[Exercise text]
☆ ☆ ☆ ☆

# Did you prepare your homestead for retirement?



## COSunflower (Dec 4, 2006)

Did any of you prepare your homestead AHEAD OF TIME for retirement? I am hoping to retire in 4-5 years and am planning now and revamping things to make it easier on myself physically as I retire and get older. I figure that I may not have as much money to spend on things as I do now (esp. with inflation!) while working and I would not like to have to WORRY about fixing or changing things later on. I have been downsizing and streamlining things for the last couple years. It takes alot longer than you think when you've lived in a place 40 years!!!


----------



## Micheal (Jan 28, 2009)

Not to sure if'n what I did with this place before I retired would count towards "preparing the homestead" for when I retired........
Although I did have a plan for when I got (rapidly getting :awh older. In fact I still think about the future - even more so as I've aged - and what changes big and small will need to be made not only to the homestead but my lifestyle itself. 
I would have to say that no matter how much you plan though things will always evolve and plans will need to be changed..... such is life I guess. 
Anyway, I'll get off the :soap: now.

One word of caution - do not think that whatever you do, replace, buy, change, build, etc will last "forever", not be what you "need" in 5 years, nor not break at the worst opportune time... Experience speaks! :cowboy:


----------



## Big Dave (Feb 5, 2006)

Nope. Never knew I would live this long.Do what you can to make it easy as possible to do your chores. Check out the wood chips for gardens. The old boy that does it is in your neck of the woods.


----------



## Travis in Louisiana (May 14, 2002)

☆ ☆ ☆ ☆

[Work instructions]
A) Please rewrite the part of the homestead thread that opens with the words containing "# Did you prepare" and closes with "place 40 years!!!", putting "property" in place of "homestead".
B) Answer these questions about the homestead thread:
(i) In how many years does COSunflower hope to retire?
(ii) According to Micheal, what will always happen no matter how much you plan?
(iii) What does Big Dave suggest checking out for gardens?
C) Carry on the homestead thread from the point where it stops.

[The data]

☆ ☆ ☆ ☆

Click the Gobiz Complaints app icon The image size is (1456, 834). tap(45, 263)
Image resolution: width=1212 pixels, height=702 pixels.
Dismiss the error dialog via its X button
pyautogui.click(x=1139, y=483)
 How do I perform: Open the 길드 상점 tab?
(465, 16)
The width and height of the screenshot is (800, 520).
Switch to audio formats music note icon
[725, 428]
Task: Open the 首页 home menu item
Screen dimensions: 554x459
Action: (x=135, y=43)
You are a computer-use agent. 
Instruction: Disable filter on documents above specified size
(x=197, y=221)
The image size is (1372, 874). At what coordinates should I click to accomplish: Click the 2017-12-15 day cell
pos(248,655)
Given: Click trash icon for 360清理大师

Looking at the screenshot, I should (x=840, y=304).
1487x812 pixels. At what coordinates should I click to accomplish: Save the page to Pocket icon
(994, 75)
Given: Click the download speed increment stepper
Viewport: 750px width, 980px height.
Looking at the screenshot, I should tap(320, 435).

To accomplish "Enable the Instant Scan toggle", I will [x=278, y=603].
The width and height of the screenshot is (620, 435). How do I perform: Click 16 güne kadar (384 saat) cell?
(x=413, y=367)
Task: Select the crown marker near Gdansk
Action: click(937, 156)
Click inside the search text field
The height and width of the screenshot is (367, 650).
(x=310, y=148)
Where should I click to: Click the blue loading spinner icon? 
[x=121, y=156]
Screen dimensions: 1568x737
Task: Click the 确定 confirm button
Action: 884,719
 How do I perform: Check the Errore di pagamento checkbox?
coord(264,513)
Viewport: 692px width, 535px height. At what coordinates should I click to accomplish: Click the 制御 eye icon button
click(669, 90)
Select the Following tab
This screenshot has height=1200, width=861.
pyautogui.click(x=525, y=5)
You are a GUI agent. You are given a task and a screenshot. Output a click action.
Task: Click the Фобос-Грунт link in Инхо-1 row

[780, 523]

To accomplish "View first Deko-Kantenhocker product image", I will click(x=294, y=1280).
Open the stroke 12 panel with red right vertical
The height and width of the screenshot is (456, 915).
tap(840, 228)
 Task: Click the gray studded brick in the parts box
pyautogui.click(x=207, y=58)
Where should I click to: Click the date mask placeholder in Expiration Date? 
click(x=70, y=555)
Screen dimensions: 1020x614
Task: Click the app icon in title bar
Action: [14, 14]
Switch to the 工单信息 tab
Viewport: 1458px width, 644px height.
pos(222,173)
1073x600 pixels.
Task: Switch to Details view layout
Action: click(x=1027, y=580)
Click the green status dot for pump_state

☆ ☆ ☆ ☆

[Answer list]
A)
# Did you prepare your property for retirement?



## COSunflower (Dec 4, 2006)

Did any of you prepare your property AHEAD OF TIME for retirement? I am hoping to retire in 4-5 years and am planning now and revamping things to make it easier on myself physically as I retire and get older. I figure that I may not have as much money to spend on things as I do now (esp. with inflation!) while working and I would not like to have to WORRY about fixing or changing things later on. I have been downsizing and streamlining things for the last couple years. It takes alot longer than you think when you've lived in a place 40 years!!!

B)
(i) 4-5 years
(ii) Things will always evolve and plans will need to be changed.
(iii) Wood chips

C)
Though I have at least 12 to 15 years before I retire, I am getting my woodworking shop and rock shop set up. I hope to stay busy by making crafts to sell. I am trying to also keep my health up by eating right and losing weight. Everything with a note should be paid off by retirement. Somewhere in the till will be some fishing also!!


----------



## COSunflower (Dec 4, 2006)

I've lived on my place for just about 40 years so it has seen MANY changes but as I get even older and more experienced in living  I realize that I won't be able to care for everything I've had or done here in the past when I was younger. So, I've been making as many raised garden beds as possible, streamlining the different areas as far as making them easier to take care of. I used to try and keep my garden weed and grass free...now I just MOW the paths! I've been thinking of finances too and have worked toward being completely debt free by retirement and I will have met my goal by THIS fall so can work on the goal of having plenty of food storage and extra needed things. The time certainly goes by fast and I want to be able to ENJOY my retirement - not to worry about it!!!


----------



## Ramblin Wreck (Jun 10, 2005)

When I replace stuff/things these days, I always ask can I buy something that will outlive me. I used metal to roof the house and all the barns/outbuildings. When I repainted everything, I used a lifetime paint from Sherwin Williams (not sure how long it will hold up but it is doing well so far). I don't mind maintenace generally, but I don't want all my time spent doing it.

Best wishes on your retirement work/planning.


----------



## arnie (Apr 26, 2012)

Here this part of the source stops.